Originally, insurance coverage for employment-related issues was founded in a company’s Directors’ and Officers’ Liability policy (“D&O policy”). For a claim to fall under the D&O policy, however, it must focus on the wrongful conduct of one of the corporation’s officers and/or directors. The narrow scope of the D&O policy meant that coverage did not often extend to standard wrongful dismissal claims or other workplace issues since these types of claims typically do not bring the conduct of a director or officer under scrutiny.

EPLI coverage was developed to fill this gap and is much broader in its scope than a D&O policy. An EPLI policy is generally intended to cover all of a corporation’s employees, as well as its directors and officers. Each policy, of course, varies, but both managerial and non-managerial employees alike are typically covered under an EPLI policy. Usually the policy will also cover full-time employees as well as part-time, temporary and/or fixed term employees.

This is significant since claims of discrimination and/or harassment often name individual employees as defendants – and not the company alone. Claims like these that involve personal defendants can make the proceedings more complex and, consequently, more expensive. They can also involve conflicts of interest that may require the retention of outside counsel. An EPLI policy can help reduce some of these related legal costs and provide more cost certainty for an employer involved in the litigation process.

An important consideration for EPLI purposes is the identity of the corporation named in the Statement of Claim and the name of the corporation to whom the insurance policy has been issued. If a corporation has been improperly named, it may be necessary to bring a motion to correct that issue, before coverage will be provided. It may also be important to determine if the EPLI coverage extends to a corporation’s subsidiaries and related entities. The corporation’s insurance broker may be a useful resource for questions such as these related to coverage.

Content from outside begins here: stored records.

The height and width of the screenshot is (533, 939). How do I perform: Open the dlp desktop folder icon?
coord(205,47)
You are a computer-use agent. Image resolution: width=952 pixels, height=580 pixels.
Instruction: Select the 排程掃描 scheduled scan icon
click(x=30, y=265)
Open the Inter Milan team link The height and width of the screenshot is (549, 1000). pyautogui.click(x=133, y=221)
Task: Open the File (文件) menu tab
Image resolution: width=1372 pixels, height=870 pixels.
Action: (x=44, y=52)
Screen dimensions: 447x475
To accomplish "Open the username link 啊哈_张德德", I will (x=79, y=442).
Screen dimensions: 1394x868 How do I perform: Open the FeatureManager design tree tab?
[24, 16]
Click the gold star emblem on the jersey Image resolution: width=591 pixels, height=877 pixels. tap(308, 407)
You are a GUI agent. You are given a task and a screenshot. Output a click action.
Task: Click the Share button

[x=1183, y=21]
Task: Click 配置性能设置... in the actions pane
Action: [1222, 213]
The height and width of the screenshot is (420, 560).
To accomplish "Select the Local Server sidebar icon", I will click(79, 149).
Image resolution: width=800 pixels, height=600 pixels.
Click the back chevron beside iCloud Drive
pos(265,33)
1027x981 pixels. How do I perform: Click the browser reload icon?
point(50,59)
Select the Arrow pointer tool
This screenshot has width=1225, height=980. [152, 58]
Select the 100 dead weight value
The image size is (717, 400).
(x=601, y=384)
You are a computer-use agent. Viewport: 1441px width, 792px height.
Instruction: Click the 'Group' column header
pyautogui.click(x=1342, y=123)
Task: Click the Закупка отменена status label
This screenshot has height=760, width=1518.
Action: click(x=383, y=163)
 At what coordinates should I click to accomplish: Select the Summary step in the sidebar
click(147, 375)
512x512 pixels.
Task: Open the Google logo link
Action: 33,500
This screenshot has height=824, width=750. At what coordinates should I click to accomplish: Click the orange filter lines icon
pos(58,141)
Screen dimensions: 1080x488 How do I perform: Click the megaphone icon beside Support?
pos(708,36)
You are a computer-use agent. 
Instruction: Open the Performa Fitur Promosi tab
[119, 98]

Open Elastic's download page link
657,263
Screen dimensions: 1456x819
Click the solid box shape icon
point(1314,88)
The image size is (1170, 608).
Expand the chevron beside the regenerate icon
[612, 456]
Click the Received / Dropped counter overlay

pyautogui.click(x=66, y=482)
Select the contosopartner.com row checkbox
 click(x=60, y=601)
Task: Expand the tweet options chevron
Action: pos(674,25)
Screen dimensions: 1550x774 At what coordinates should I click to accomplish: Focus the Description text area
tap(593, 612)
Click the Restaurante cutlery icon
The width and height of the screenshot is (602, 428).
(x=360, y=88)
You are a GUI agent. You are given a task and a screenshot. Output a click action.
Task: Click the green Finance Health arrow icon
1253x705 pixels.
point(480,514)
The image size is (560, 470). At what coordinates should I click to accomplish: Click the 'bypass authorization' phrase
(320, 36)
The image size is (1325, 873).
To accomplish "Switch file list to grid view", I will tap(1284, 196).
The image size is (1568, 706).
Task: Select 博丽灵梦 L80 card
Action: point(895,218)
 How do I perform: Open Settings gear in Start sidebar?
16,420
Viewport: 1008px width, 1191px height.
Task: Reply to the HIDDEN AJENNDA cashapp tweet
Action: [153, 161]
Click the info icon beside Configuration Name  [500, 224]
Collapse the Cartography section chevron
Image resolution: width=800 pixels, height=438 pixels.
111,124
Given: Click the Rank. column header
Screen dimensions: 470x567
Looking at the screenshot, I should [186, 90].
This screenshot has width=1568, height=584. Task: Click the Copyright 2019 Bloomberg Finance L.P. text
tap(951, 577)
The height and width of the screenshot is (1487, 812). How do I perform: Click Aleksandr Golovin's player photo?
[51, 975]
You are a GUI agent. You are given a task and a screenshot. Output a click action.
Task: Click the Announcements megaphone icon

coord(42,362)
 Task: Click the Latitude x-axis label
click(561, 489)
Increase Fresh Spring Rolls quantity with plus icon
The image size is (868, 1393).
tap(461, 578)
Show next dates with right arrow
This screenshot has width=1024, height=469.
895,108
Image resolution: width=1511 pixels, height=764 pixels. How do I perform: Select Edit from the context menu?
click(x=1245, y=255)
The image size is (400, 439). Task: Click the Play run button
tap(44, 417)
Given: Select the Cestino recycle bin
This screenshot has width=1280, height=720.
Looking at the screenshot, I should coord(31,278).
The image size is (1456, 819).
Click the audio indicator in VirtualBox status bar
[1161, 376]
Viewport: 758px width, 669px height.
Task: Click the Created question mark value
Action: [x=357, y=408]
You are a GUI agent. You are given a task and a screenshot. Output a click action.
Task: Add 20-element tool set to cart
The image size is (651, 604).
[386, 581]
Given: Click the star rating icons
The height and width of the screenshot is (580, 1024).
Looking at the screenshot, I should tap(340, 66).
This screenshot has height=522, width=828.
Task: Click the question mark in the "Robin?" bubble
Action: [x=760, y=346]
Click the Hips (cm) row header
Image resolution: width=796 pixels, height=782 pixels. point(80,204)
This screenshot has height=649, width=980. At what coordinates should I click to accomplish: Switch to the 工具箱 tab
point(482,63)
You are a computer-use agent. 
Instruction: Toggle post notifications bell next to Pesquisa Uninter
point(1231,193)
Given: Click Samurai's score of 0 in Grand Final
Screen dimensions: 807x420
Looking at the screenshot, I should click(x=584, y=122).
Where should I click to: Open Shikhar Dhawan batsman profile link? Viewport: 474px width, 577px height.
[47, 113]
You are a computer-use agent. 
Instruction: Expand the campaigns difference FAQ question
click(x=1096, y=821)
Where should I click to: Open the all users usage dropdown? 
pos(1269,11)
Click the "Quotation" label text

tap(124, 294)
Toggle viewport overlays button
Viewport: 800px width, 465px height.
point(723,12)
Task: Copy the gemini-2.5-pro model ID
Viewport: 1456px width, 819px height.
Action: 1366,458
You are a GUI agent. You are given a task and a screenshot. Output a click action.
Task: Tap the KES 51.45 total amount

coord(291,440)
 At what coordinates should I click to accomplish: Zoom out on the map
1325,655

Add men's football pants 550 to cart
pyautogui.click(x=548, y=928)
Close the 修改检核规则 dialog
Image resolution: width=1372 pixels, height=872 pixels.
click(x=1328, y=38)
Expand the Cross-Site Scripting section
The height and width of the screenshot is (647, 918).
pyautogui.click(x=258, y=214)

It should be noted that in some policies, EPLI coverage is not a stand-alone policy, but instead, the coverage is found within the corporation’s Commercial General Liability (“CGL”) insurance policy. If there is no stand-alone EPLI policy, it may be worthwhile to review the company’s CGL policy to determine if EPLI coverage can be found there. As you would expect, the exact scope of EPLI coverage varies from insurer to insurer and from policy to policy. Some policies provide “duty to defend” coverage, meaning that the insurer will provide coverage for any legal fees related to the claim; the insurer is not responsible, however, for any damage award issued against the company. This type of coverage can provide cost certainty in the face of litigation and protect against the increasing expenses of litigation.

Under a “duty to defend” policy the insurer typically has the ability to unilaterally select the corporation’s counsel. For this reason, it can be helpful to file a claim under the EPLI policy as soon as possible so that the appropriate counsel can be retained early in the process. Often insurers have a panel of employment law experts from whom to select to provide their insured’s with representation. For example, Hicks Morley is a member of each of the major Canadian insurers’ employment law panels.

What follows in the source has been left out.